The so-called solutions all of them suggests a half-baked intermediate thing where God knows some of the things we will do, but not all of it. He won't know why, when, or how, but only that at some point I'll be in New York (as an example). He won't know how I got there, train, boat, plane, spaceship, or teleportation, but he do know that I'm going to be there at such-and-such date. In other words, it's a semi-omniscience, not a full one.
 

George-ananda

Advaita Vedanta, Theosophy, Spiritualism
Premium Member
The Paradox of Omniscience


In my Hinduish/Advaitan view the entire universe is thought of as a play/drama of the divine. He also plays and experiences all the roles in the play. He knows everything that will happen as He wrote the play.

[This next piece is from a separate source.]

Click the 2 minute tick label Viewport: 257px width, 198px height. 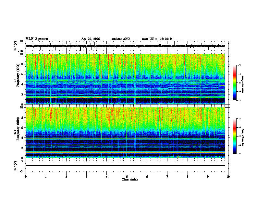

But through Maya (illusion of separateness) He/We for a long spiritual evolution experience a sense of ego. At the end of the play the illusion lifts and we are the One (as we really always were).

Seems paradoxical to us who think in terms of our human perspective.
 

Thruve

Sheppard for the Die Hard
The Paradox of Omniscience


In my Hinduish/Advaitan view the entire universe is thought of as a play/drama of the divine. He also plays and experiences all the roles in the play. He knows everything that will happen as He wrote the play.

But through Maya (illusion of separateness) He/We for a long spiritual evolution experience a sense of ego. At the end of the play the illusion lifts and we are the One (as we really always were).

Seems paradoxical to us who think in terms of our human perspective.

Gasp! Me likey however do you view that metaphorically or literally?